[Opening Available records section]

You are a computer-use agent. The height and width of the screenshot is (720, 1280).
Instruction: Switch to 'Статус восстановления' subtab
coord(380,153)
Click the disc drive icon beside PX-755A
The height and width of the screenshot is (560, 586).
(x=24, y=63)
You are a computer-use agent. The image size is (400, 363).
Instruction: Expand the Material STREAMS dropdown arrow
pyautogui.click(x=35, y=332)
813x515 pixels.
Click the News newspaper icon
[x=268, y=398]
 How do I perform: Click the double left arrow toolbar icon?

[Closing Available records section]

Please repeat the lines above exactly, beginning with the line that contains "You are a computer-use agent. The image" and ending with the final one.

Completed exercise.
You are a computer-use agent. The image size is (400, 363).
Instruction: Expand the Material STREAMS dropdown arrow
pyautogui.click(x=35, y=332)
813x515 pixels.
Click the News newspaper icon
[x=268, y=398]
 How do I perform: Click the double left arrow toolbar icon?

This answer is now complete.